» **EXERCISE DESCRIPTION**
Starting at the line that contains "Protection Types (527, 168)", restate every line word for word through the end of the entries.

» **TASK INPUTS**
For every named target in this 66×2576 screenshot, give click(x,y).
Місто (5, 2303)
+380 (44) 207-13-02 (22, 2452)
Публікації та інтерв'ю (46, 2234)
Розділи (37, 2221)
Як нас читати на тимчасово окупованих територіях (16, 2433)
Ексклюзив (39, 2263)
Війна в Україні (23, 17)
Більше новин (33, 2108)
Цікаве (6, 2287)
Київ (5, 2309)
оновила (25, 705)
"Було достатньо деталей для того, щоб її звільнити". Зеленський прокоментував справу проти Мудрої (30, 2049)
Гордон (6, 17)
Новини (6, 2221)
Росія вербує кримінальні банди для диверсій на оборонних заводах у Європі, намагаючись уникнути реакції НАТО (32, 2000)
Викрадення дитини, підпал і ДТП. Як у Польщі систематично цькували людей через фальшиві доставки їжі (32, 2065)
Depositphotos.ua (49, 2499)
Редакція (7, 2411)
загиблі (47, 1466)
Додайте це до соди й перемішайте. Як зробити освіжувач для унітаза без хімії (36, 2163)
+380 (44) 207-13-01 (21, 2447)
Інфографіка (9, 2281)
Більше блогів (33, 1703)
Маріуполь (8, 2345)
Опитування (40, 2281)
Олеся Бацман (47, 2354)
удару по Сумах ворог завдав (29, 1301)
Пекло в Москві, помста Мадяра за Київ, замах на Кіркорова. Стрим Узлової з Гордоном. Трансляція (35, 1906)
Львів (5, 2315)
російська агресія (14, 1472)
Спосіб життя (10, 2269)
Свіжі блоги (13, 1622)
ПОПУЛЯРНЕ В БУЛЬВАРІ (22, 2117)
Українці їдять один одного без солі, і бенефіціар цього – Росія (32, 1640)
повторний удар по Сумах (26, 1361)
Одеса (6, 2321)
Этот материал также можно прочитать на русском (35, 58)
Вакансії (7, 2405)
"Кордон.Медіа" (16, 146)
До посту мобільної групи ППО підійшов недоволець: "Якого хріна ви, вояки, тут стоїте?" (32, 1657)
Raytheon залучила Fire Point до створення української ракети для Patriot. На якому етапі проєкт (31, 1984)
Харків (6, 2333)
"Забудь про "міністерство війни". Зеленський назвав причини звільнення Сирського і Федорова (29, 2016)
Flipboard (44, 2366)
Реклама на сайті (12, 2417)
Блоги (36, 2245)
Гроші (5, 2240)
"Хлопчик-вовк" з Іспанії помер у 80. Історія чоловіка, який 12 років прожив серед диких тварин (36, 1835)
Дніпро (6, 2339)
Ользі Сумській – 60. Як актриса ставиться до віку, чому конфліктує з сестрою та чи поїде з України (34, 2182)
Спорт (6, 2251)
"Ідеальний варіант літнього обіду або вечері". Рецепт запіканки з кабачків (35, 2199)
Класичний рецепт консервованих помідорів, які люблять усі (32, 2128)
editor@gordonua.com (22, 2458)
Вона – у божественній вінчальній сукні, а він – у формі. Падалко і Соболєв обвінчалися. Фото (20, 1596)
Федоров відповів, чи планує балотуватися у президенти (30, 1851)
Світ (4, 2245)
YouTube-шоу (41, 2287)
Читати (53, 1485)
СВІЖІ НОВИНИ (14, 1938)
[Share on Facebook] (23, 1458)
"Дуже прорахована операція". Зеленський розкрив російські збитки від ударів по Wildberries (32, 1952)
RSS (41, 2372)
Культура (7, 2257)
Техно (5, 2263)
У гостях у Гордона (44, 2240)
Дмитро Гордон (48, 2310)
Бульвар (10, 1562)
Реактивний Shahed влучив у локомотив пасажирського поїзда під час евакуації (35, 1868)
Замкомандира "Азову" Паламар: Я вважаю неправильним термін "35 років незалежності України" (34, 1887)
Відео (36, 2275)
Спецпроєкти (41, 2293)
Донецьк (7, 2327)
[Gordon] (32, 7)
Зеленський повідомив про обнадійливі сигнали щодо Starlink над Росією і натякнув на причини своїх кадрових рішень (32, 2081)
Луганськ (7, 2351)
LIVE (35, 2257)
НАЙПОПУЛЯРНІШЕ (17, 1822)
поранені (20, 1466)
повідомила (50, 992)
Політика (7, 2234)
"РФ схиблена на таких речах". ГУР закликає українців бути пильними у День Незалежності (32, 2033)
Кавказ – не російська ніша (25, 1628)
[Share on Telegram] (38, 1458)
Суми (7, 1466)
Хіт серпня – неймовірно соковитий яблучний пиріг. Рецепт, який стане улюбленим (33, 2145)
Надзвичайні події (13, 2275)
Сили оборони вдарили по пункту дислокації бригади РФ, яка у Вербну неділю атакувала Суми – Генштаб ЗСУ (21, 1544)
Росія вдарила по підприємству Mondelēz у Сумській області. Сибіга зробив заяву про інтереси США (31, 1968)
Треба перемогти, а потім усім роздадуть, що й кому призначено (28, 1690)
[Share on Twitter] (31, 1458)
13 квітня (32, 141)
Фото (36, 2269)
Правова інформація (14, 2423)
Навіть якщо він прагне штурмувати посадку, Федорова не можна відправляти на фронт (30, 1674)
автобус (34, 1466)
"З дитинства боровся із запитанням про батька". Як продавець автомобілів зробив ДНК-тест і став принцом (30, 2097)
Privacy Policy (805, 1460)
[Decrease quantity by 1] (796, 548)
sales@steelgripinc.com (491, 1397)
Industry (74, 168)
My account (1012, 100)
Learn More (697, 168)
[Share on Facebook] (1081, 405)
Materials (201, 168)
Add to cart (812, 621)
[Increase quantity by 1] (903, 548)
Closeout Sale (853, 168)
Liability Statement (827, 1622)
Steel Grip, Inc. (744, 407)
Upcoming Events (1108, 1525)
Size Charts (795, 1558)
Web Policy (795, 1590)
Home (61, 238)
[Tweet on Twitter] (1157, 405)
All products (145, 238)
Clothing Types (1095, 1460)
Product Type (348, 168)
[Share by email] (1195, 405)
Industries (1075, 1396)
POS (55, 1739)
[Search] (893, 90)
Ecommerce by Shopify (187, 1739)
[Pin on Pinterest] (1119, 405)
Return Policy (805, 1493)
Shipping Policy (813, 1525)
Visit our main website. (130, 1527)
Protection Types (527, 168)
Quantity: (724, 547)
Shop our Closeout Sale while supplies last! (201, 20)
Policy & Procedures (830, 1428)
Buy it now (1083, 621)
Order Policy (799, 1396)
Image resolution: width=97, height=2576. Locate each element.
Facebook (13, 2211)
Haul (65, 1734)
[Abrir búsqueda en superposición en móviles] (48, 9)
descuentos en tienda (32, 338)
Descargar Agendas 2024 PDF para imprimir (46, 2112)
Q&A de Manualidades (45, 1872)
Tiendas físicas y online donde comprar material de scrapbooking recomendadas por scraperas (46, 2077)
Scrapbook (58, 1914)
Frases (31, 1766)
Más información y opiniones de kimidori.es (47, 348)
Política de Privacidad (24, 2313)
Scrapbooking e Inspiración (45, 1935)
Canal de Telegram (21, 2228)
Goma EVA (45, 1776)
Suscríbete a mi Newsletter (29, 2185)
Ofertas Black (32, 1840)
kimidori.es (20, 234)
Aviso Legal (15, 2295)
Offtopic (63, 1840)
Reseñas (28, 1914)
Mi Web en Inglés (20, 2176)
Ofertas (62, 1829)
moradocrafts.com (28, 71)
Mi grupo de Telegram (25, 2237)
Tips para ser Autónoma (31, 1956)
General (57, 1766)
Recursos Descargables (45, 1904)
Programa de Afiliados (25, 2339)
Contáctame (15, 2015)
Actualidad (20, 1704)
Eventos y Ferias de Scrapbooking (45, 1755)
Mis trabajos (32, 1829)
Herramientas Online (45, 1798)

» **THE ANSWER**
Protection Types (527, 168)
Quantity: (724, 547)
Shop our Closeout Sale while supplies last! (201, 20)
Policy & Procedures (830, 1428)
Buy it now (1083, 621)
Order Policy (799, 1396)
Image resolution: width=97, height=2576. Locate each element.
Facebook (13, 2211)
Haul (65, 1734)
[Abrir búsqueda en superposición en móviles] (48, 9)
descuentos en tienda (32, 338)
Descargar Agendas 2024 PDF para imprimir (46, 2112)
Q&A de Manualidades (45, 1872)
Tiendas físicas y online donde comprar material de scrapbooking recomendadas por scraperas (46, 2077)
Scrapbook (58, 1914)
Frases (31, 1766)
Más información y opiniones de kimidori.es (47, 348)
Política de Privacidad (24, 2313)
Scrapbooking e Inspiración (45, 1935)
Canal de Telegram (21, 2228)
Goma EVA (45, 1776)
Suscríbete a mi Newsletter (29, 2185)
Ofertas Black (32, 1840)
kimidori.es (20, 234)
Aviso Legal (15, 2295)
Offtopic (63, 1840)
Reseñas (28, 1914)
Mi Web en Inglés (20, 2176)
Ofertas (62, 1829)
moradocrafts.com (28, 71)
Mi grupo de Telegram (25, 2237)
Tips para ser Autónoma (31, 1956)
General (57, 1766)
Recursos Descargables (45, 1904)
Programa de Afiliados (25, 2339)
Contáctame (15, 2015)
Actualidad (20, 1704)
Eventos y Ferias de Scrapbooking (45, 1755)
Mis trabajos (32, 1829)
Herramientas Online (45, 1798)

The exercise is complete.